Zdjęcia ujawniło amerykańskie pismo "Foreign Policy". Pochodzą z komercyjnych satelitów, które pracowały na zlecenie waszyngtońskiego ośrodka analitycznego CSIS.

To już drugie lotnisko chińskie na środku Morza Południowochińskiego. Pierwsze leży na jednej z wysp archipelagu Wysp Paracelskich. Jest jednak małe i Chińcycy nie mogą tam przerzucać dużych transportów.

Żądania terytorialne wobec wysp na Morzu Południowochińskim zgłasza wiele krajów regionu. Małe, często kilkuosobowe kontyngenty wojska (ale i większe, nawet kilkusetosobowe) na różnych wyspach archipelagu Spratly i Paracelów utrzymują - bok Chin - armie Filipin, Wietnamu, Brunei, Tajwanu i Malezji.

Każdy z tych krajów twierdzi, że należą do nich wszystkie wyspy lub ich część. Od czasu do czasu między marynarkami wojennymi tych krajów dochodzi do incydentów, są one jednak konsekwentnie wyciszane. Wszystkie te kraje budują także na zajętych przez siebie wyspach lotniska od przerzutu żołnierzy i sprzętu.

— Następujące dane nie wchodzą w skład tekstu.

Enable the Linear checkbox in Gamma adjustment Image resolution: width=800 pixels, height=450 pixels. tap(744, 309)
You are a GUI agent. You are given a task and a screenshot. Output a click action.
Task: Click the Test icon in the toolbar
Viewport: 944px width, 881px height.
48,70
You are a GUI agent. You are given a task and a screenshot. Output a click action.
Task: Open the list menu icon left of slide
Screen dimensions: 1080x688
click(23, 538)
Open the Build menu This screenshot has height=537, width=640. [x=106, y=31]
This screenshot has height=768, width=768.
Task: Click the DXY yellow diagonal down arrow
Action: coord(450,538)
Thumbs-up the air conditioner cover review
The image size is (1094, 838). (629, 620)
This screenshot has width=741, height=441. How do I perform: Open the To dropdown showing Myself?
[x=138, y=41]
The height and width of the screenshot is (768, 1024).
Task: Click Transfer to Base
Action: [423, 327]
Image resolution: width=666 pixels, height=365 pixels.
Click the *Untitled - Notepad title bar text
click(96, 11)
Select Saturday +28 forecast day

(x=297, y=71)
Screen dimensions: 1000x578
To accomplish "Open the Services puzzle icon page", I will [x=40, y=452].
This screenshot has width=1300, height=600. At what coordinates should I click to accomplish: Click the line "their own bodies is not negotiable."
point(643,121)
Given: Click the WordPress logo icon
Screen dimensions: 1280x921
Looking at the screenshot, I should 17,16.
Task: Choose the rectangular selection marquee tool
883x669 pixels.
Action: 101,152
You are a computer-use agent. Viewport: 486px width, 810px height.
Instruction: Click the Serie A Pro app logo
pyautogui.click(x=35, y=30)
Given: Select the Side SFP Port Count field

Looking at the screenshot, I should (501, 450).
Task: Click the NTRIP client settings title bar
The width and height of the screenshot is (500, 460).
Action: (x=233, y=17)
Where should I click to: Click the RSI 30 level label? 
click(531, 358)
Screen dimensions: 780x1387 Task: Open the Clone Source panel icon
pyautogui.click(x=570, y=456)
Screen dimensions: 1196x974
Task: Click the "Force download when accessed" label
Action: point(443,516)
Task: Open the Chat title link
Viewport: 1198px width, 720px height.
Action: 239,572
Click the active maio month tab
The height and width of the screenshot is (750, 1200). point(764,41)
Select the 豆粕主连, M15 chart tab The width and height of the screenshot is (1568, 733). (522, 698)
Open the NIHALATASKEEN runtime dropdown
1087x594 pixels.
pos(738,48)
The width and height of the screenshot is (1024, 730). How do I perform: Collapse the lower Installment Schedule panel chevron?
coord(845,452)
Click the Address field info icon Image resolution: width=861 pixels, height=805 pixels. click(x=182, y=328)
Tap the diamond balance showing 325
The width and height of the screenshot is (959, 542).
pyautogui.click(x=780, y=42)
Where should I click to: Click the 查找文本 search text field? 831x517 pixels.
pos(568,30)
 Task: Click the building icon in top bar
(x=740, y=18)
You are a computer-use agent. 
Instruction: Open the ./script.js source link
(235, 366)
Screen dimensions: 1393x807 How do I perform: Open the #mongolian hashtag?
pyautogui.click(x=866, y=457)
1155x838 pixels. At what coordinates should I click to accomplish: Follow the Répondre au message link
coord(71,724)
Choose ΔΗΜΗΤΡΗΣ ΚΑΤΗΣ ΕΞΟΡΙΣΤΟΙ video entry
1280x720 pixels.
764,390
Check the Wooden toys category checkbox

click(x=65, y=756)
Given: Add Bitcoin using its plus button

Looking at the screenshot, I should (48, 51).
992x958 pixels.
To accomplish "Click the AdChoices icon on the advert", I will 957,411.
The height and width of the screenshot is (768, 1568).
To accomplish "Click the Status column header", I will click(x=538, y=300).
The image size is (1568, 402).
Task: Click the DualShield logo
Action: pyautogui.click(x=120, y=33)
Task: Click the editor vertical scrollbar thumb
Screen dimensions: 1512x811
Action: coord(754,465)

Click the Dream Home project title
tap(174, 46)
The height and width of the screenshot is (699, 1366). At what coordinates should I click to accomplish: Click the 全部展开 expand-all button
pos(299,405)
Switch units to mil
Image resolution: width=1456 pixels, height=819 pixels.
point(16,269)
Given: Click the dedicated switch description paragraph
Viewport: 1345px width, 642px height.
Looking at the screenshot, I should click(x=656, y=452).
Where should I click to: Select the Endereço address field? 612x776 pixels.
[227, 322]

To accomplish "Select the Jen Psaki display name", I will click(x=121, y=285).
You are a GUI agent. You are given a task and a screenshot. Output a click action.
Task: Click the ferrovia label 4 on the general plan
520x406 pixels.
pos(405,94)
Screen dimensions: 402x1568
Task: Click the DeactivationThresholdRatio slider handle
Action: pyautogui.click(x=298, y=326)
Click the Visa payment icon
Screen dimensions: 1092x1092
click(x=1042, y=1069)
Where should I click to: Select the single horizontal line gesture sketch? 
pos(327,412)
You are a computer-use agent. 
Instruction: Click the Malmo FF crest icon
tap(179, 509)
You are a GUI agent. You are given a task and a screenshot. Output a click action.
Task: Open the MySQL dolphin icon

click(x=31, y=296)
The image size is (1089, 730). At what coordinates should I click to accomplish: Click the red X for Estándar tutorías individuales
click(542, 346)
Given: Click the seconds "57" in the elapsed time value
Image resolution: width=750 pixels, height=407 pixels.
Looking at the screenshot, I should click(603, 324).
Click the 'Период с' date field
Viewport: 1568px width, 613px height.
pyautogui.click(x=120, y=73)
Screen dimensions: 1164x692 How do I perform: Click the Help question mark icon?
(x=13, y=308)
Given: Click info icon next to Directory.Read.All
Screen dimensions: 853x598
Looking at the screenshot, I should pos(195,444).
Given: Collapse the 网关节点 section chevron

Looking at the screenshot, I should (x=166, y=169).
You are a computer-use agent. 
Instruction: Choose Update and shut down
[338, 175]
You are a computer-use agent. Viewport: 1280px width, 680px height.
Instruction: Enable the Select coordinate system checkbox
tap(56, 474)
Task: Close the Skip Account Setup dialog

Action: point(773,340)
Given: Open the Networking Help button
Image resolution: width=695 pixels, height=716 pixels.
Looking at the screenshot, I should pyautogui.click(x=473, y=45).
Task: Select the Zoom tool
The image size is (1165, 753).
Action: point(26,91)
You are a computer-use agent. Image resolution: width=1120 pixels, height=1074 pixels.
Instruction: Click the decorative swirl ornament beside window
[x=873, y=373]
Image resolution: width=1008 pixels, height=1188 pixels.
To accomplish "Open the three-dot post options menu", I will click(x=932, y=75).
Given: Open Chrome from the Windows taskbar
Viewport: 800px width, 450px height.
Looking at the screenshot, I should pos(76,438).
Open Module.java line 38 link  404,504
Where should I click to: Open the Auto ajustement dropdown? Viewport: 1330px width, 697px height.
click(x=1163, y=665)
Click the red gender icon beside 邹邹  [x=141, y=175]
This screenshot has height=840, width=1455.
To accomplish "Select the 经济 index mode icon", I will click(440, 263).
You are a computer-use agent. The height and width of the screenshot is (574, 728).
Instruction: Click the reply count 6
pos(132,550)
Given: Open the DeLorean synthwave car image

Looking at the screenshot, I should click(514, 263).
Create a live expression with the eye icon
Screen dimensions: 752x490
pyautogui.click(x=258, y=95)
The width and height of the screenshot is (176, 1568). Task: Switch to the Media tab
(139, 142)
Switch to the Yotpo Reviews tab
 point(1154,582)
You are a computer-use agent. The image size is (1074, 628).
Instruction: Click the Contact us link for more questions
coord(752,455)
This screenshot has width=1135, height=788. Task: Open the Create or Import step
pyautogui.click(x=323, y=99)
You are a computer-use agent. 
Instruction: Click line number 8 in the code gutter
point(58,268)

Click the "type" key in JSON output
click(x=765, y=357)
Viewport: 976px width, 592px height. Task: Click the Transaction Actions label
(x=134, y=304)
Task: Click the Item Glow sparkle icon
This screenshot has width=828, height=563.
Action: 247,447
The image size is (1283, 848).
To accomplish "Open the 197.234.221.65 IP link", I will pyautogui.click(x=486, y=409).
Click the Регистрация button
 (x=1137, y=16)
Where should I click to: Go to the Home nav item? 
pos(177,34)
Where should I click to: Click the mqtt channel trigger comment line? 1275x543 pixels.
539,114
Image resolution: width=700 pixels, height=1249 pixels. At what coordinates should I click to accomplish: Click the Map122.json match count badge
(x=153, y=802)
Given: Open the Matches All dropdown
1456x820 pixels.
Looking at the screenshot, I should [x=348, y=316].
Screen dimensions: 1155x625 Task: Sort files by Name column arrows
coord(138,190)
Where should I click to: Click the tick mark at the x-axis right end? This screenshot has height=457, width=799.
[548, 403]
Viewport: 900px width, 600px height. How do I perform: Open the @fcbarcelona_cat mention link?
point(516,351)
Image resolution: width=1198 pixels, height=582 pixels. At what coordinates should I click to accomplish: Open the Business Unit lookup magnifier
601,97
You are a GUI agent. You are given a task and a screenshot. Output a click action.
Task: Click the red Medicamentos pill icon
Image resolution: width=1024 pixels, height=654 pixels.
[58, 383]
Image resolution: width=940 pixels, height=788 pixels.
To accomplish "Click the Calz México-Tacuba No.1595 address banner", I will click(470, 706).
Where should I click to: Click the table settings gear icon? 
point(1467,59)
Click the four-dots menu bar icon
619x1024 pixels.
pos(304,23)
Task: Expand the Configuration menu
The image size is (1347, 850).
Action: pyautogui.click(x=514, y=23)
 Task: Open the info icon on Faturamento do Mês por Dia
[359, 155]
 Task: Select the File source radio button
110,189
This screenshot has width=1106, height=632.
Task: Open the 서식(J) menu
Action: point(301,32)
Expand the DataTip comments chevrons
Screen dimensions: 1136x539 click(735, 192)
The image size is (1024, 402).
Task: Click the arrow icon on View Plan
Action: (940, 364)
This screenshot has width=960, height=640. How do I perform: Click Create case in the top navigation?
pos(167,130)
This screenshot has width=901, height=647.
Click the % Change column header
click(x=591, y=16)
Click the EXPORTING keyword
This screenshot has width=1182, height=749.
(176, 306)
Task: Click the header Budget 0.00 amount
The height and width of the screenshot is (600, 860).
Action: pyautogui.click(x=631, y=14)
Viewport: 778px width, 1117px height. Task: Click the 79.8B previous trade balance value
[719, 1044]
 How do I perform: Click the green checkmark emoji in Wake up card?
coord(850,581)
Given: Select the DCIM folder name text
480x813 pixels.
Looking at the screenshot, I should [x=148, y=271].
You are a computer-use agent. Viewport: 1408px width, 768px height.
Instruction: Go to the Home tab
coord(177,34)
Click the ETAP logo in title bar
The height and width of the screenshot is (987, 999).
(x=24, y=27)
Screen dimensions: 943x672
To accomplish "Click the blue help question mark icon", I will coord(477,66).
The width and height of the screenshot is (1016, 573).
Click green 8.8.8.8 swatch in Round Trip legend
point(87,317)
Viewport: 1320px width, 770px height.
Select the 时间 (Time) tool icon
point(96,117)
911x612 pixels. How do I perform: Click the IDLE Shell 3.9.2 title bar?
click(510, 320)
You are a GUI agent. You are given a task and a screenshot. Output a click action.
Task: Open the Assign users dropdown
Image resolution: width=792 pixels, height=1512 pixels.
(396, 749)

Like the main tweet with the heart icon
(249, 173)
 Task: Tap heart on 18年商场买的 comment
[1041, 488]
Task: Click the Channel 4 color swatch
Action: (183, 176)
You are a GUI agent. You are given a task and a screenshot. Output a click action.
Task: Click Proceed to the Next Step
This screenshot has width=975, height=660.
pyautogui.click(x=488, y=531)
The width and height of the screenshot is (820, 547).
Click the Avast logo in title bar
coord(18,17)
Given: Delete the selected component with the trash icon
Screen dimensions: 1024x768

Jeden z dowódców amerykańskiej marynarki wojennej na niedawnym przesłuchaniu w Kongresie USA podkreślał, że Pekin bardzo aktywnie zwiększa swoją obecność w regionie. Chińczycy bowiem obawiają się, że USA wraz z krajami regionu - zarówno Indonezja, jak i Filipiny pozostają w bliskim sojuszu wojskowym z Waszyngtonem - używając sił na Morzu Południowochińskim odetną chińskie porty od najważniejszego szlaku cargo na świecie - z Europy, Bliskiego Wschodu i Afryki przez Cieśninę Malakka właśnie na Morze Południowochińskie.

Z tego samego powodu - ale obawiając się blokady ze strony Chin - o terytoria na Morzu Południowochińskim walczą pozostałe kraje. O ile jednak USA i ich sojusznicy mogą korzystać z lotnisk i lotniskowców, o tyle chińska marynarka wojenna dopiero wdraża program budowy lotniskowców i rozpaczliwie potrzebuje lotnisk w regionie.